Smarter Cleaner Sydney Harbour
Stormwater pollution is a significant problem for coastal waterways and the wider marine estate. Pollutants such as litter and sediment are washed off urban areas during rainfall and conveyed via the stormwater drainage network to receiving waterways. This pollution is not only unsightly but a threat to marine life and public health.
A community survey conducted as part of the development of the NSW Marine Estate Management Strategy identified stormwater as the greatest threat to the marine estate. Similarly, stormwater pollution was identified as the highest priority threat to Sydney Harbour as part of the scoping of the Greater Sydney Harbour Coastal Management Program.
This problem has long been acknowledged. In response, local councils and other stormwater managers have for many decades installed gross pollutant traps (GPTs) on the stormwater network to trap pollutants before they reach the waterways. There are several thousand GPTs now in operation across Sydney and more continue to be installed.
Stormwater treatment technology has evolved considerably in this time. GPT maintenance practices, however, continue to rely on physical inspections and fixed schedules that determine when GPTs are cleaned, irrespective of how full the GPT actually is. That is, cleaning may occur before the unit is full, leading to higher maintenance costs, or may occur after the unit is full, meaning pollution may have bypassed the GPT.
Improving GPT maintenance practice through smart technology
Sydney Coastal Councils Group (SCCG) and Parramatta River Catchment Group (PRCG) in partnership with CSIRO and the Sydney Olympic Park Authority (SOPA), recently completed an innovative trial of self-monitoring, analysis and reporting technology (SMART) to improve how GPTs are deployed and managed. This trial involved:
Waterway cameras: Outdoor trail cameras were installed over waterways to take video footage of floating litter. This footage was subsequently analysed using artificial intelligence (AI) machine learning technology to provide data on litter types, quantities, and sources.
GPT sensors: Low cost, low power networked sensors were installed in GPTs to report on the quantity of pollutants collected.
Decision support tool: A tool comprising a computational model, user interface and message notification system, was developed to analyse input data such as flow, GPT capacity and resource availability to help stormwater managers determine the optimum time and resources to clean a GPT.
Five councils are involved in this trial: Northern Beaches, Woollahra, Blacktown, City of Parramatta and Canterbury-Bankstown. Channel 7 recently featured the Smarter Cleaner Sydney Harbour. Watch it here!
The project was supported by the NSW Smart Places Acceleration Program with a $545,000 grant from the NSW Digital Restart Fund. SOPA acted as the NSW state agency project co-partner given Sydney Olympic Park has one of the highest concentrations of GPTs in Sydney.

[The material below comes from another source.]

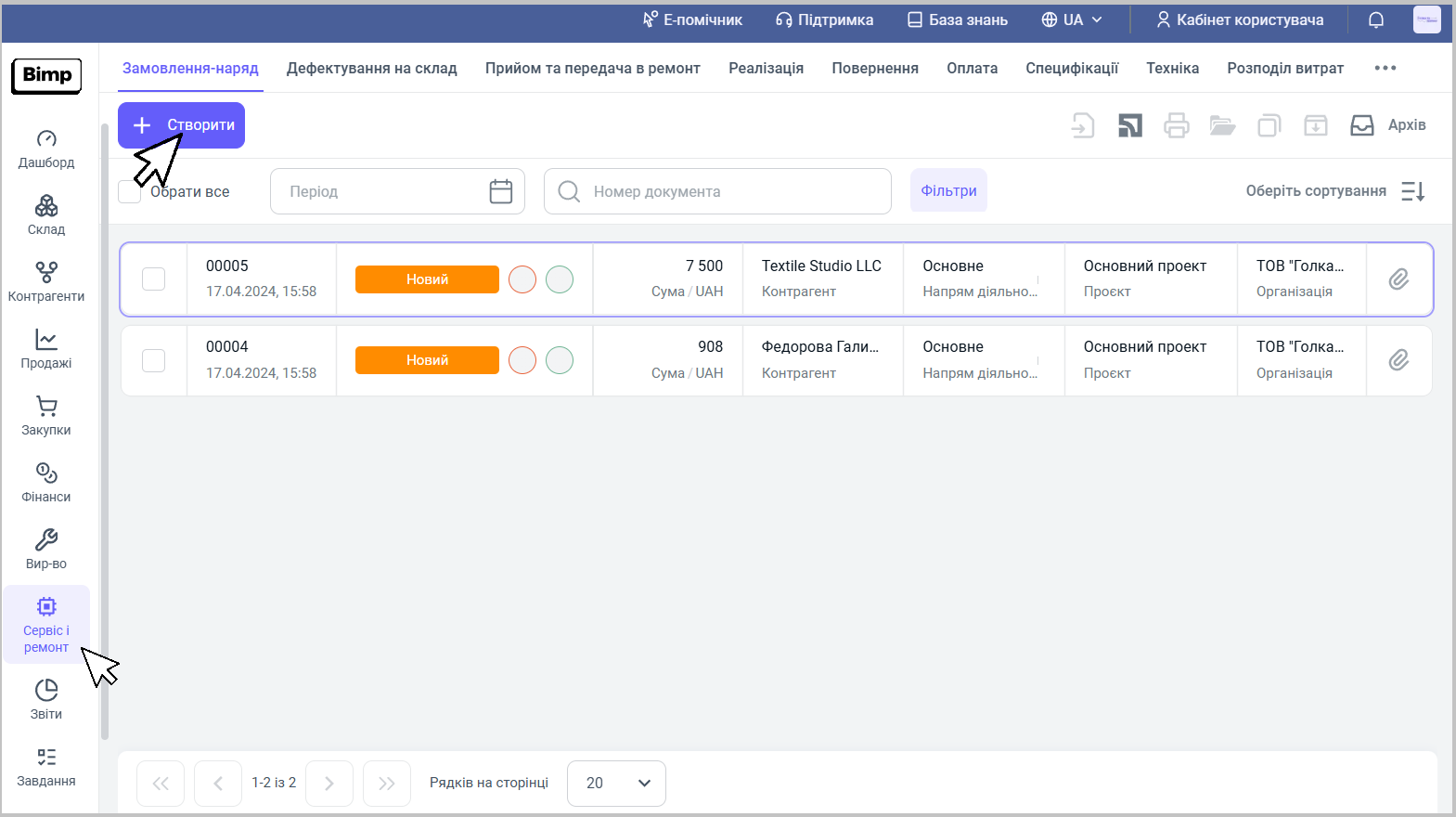The height and width of the screenshot is (817, 1456).
Task: Open the Контрагенти sidebar section
Action: click(46, 281)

Some 36 battery operated cameras were installed by SCCG and council staff across five local government areas and Sydney Olympic Park between July and October 2023. Approximately 12 terabytes of video data were collected over five to six months and subsequently analysed using an AI machine learning model. The model was trained to recognised 24 categories of floating litter and 10 material types. Plastic packaging and polystyrene was the dominant litter type however only 1% of images analysis contained litter. However, these data need to be correlated with rain events during which litter captured in the catchments is released. This would determine how representative the data are regarding the relatively cleanliness of urban waterways around Sydney Harbour.
Some 21 low-power sensors utilising long range, wide area network (LoRaWAN) technology were installed in GPTs across four LGAs and Sydney Olympic Park, together with 10 network gateways. Unfortunately issues arose with the connection between the LoRaWAN sensors and network gateways preventing collection of any meaningful data. Some 16 additional sensors using 4G mobile phone technology were subsequently installed with collected data showing GPTs increasing in fullness.
Finally, a decision support tool was developed that sought to analyseis and optimise factors such as flow predictions, initial GPT fullness, resource availability and budget to predict the optimum time to clean a GPT.
The project has successfully concluded. CSIRO is now looking for opportunities to undertake a larger trial at other locations across Australia.